Some months ago, I wrote a post about why some churches have a history of only conflict. As I’ve continued to work with churches, here are some more reasons such churches remain:
- We base our conclusions on something other than the Word—or we claim the Word says something it doesn’t. Anytime we give only lip service to the authority of the Word, we set ourselves up as determiners of truth—and conflict is almost inevitable if we don’t share the same authoritative source of truth.
- We elevate less significant issues to most important ones; that is, using Al Mohler’s terms, we push third-order issues as first-order ones and then fight to protect our opinions.
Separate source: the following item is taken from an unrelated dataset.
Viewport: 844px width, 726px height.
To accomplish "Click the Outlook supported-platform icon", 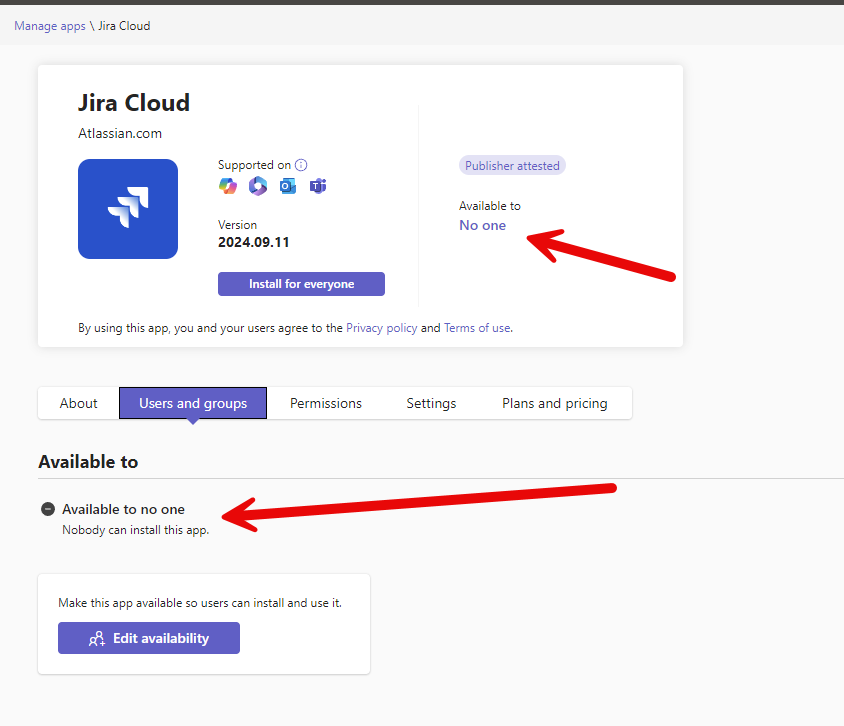I will tap(288, 186).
These battles are often marked by strong emotion and spiritual arrogance rather than self-sacrifice and unity.
- We fall in the devil’s trap of power. He who was brazen enough to offer Jesus “all the kingdoms of the world and their splendor” (Matt 4:8) delights when we believers fight to protect our positions and guard our “church turf.”
- We’ve not been much pressed into a position where church unity matters. We have brothers and sisters around the world who know they must stand together in unity; outnumbered and threatened, they know how much they need each other. Many of us have never been in that position.
- We speak through social media rather than with each other. I’ve seen more than one church conflict begin with a member posting something he or she would never directly say to another believer. As long as we talk to each other only through electronic means, we’re likely to be fighting congregations.
- No one’s ever taught us how to do biblical conflict resolution. Sure, someone might have told us to move beyond the conflict, but that doesn’t mean someone’s actually taught us how to resolve conflict. We don’t know what steps to take next, so we just keep quarrelling.
- We don’t really know each other in the church. We might worship together, but we sometimes don’t even know each other’s names. When people in the church are just faces, it’s easier to fight against them.
What other reasons would you add to these lists? Which of these have you most seen?
The sad thing about number 7 ( We don’t really know each other in the church) is that it can happen even in small churches and go on for years.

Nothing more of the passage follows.